A mental health nonprofit is under fire for using an AI chatbot as an "experiment" to provide support to people seeking counseling, and for experimenting with the technology on real people.

“We provided mental health support to about 4,000 people — using GPT-3. Here’s what happened,” Rob Morris, a cofounder of the mental health nonprofit Koko, tweeted Friday. “Messages composed by AI (and supervised by humans) were rated significantly higher than those written by humans on their own (p < .001). Response times went down 50%, to well under a minute … [but] once people learned the messages were co-created by a machine, it didn’t work.
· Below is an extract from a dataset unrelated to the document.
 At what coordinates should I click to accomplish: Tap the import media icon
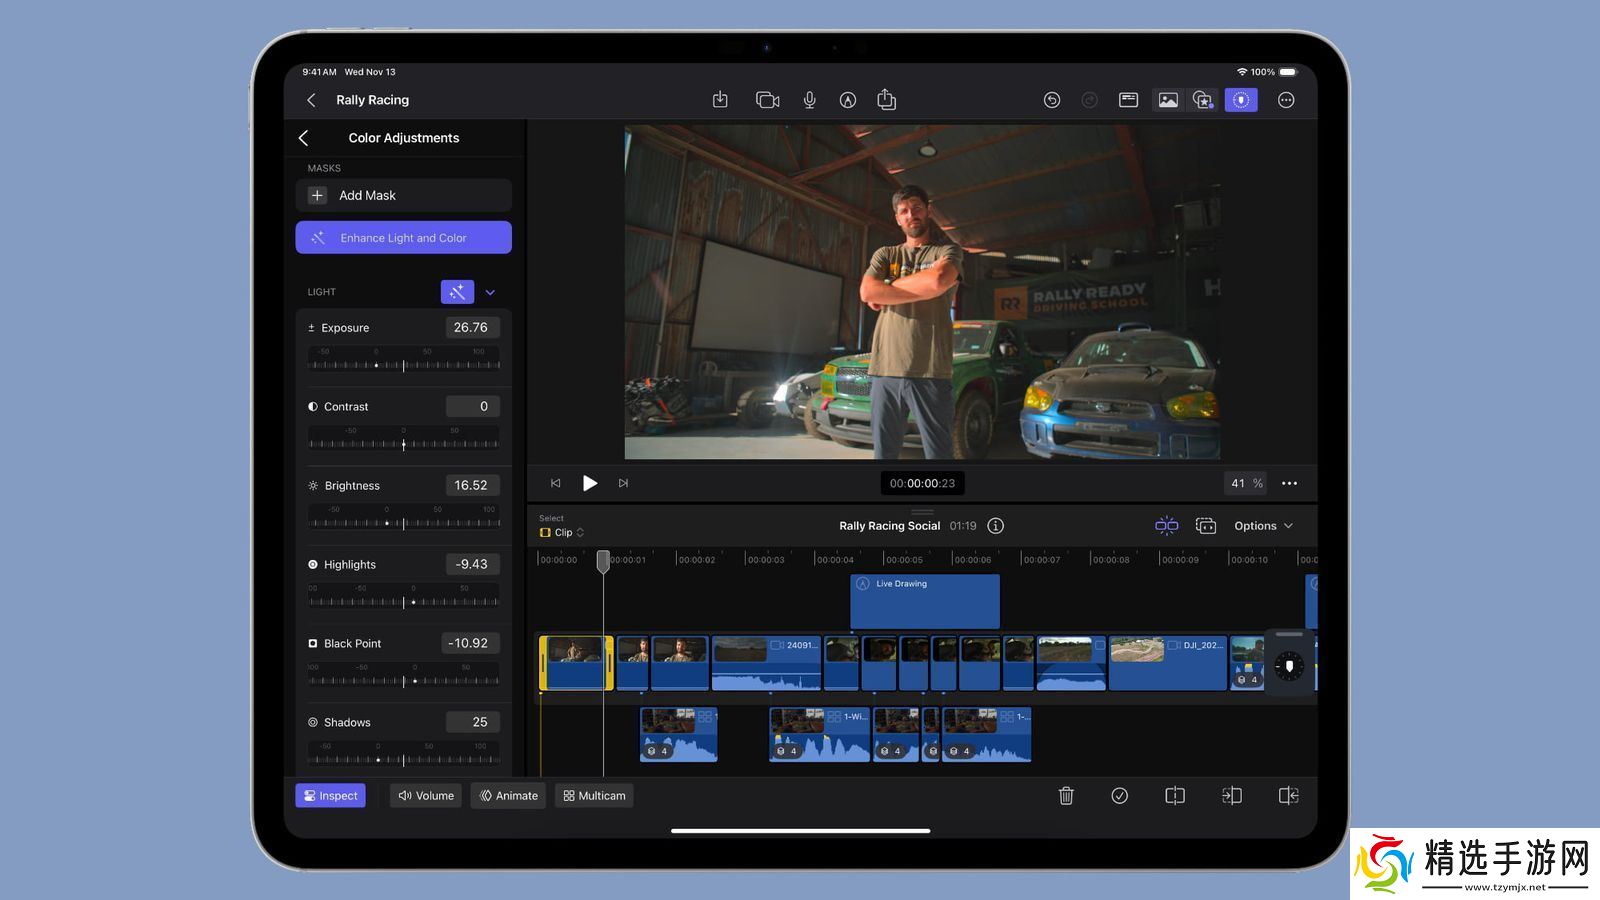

Simulated empathy feels weird, empty.” Morris, who is a former Airbnb data scientist, noted that AI had been used in more than 30,000 messages.


In his video demo that he posted in a follow-up Tweet, Morris shows himself engaging with the Koko bot on Discord, where he asks GPT-3 to respond to a negative post someone wrote about themselves having a hard time. "We make it very easy to help other people and with GPT-3 we're making it even easier to be more efficient and effective as a help provider. … It’s a very short post, and yet, the AI on its own in a matter of seconds wrote a really nice, articulate response here,” Morris said in the video. 

In the same Tweet thread, Morris said that the messages composed by AI were rated significantly higher than those written by humans, and that response rates went down by 50 percent with the help of AI. Yet, he said, when people learned that the messages were written with an AI, they felt disturbed by the “simulated empathy.” 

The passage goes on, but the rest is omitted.